A pesar de la crisis, en alarde ostentoso y obsceno de su pasotismo y escaso interés en los problemas españoles, José Luis Rodríguez Zapatero y su poderoso equipo de propaganda se empecinan en tomar medidas precarias y buscar otros asuntos con los que distraer nuestra atención. Por ejemplo, esa ley sobre la energía nuclear que se coloca ahora entre las prioridades del Gobierno. La ley saldrá adelante. La pregunta es si, como ha sucedido con la de la mal llamada violencia de género o la de dependencia, el Ejecutivo estará dispuesto a aplicarla una vez sancionada.
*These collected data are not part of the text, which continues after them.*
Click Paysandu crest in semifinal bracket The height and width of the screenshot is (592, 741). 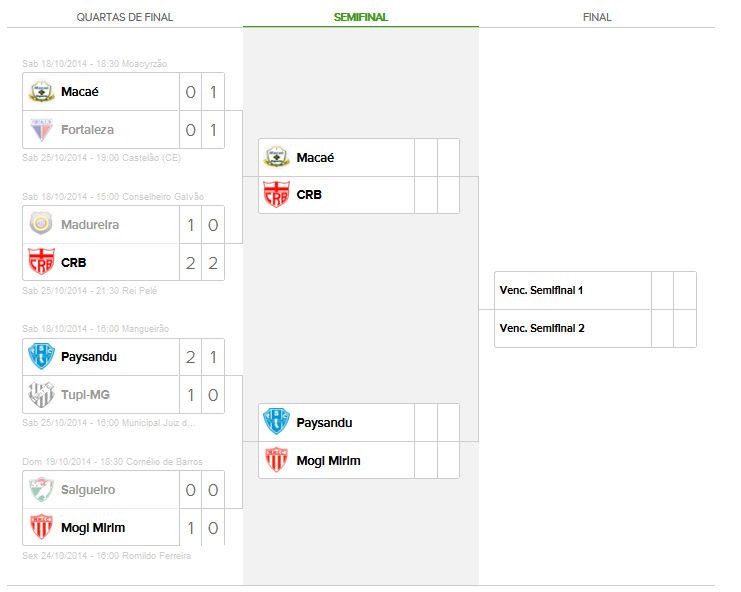click(x=276, y=423)
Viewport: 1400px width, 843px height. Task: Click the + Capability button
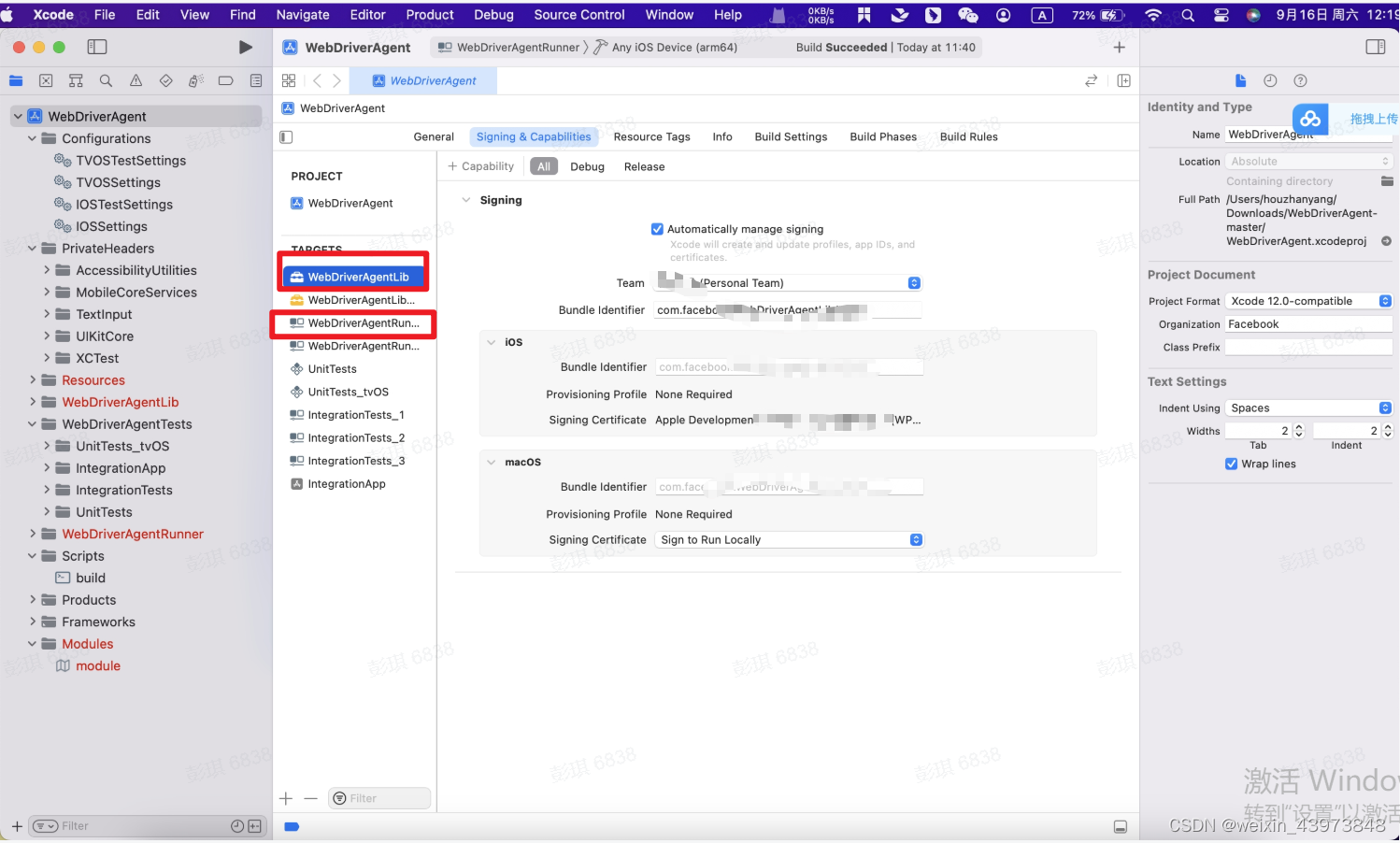(x=480, y=166)
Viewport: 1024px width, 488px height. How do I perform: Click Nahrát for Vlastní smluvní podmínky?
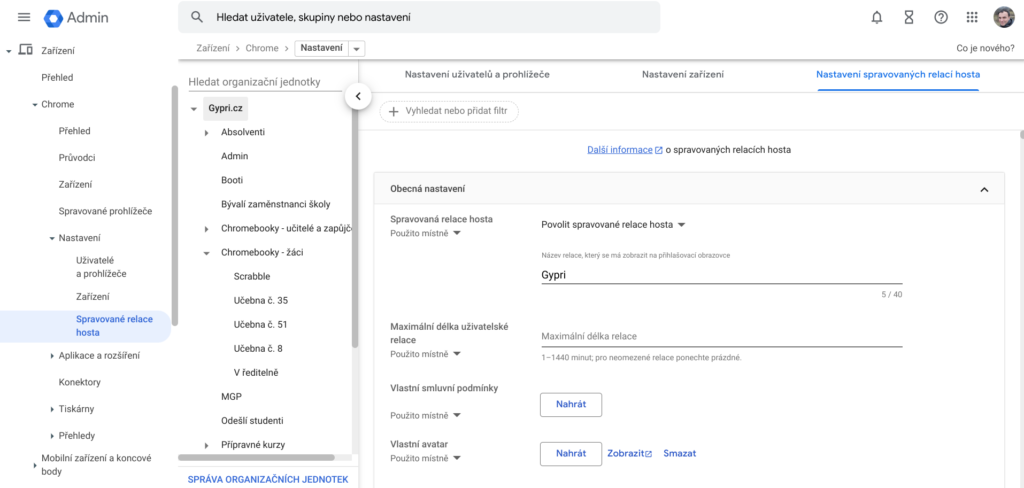[x=570, y=404]
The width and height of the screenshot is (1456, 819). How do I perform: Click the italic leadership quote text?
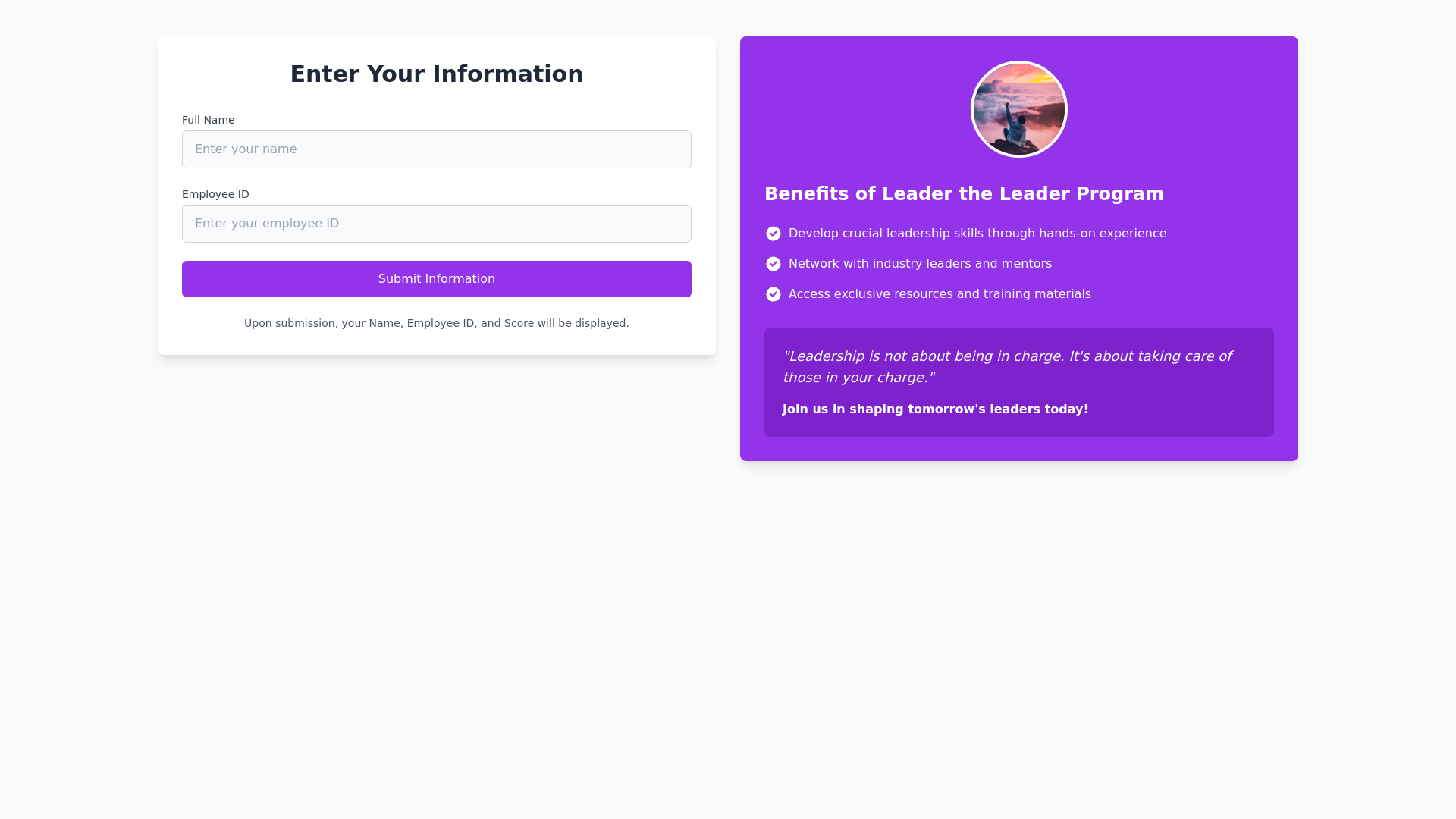1006,367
Aunque lo que más me asombra es que el Gobierno del PSOE -es preocupante la creciente identificación entre los conceptos de ejecutivo-partido-líder- se empeña en avanzar en la nueva financiación autonómica. Cuando peor andan las cuentas del Estado, más prisas hay por llegar a un acuerdo con las Comunidades Autónomas para saber cuánto se las va a pagar.
El momento es malo en cuanto sumergidos en una crisis económica. Lo que no entiendo es cómo se ponen a hablar de dinero para financiar las administraciones autonómicas cuando aún no se ha desarrollado del todo el reparto de competencias. La Constitución del 78 dejó abierta la posibilidad de transferirlas sin establecer un
numerus clausus.
Y así, poco a poco, lo periférico va vaciando lo central. No estoy de acuerdo con el sistema, pero es lo que hay. Los nuevos Estatutos que se han aprobado en los últimos años prevén que las Autonomías irán adquiriendo nuevas competencias, pero tampoco establecen un límite. Entonces, la financiación que valga en 2009, ¿valdrá dentro de cinco años?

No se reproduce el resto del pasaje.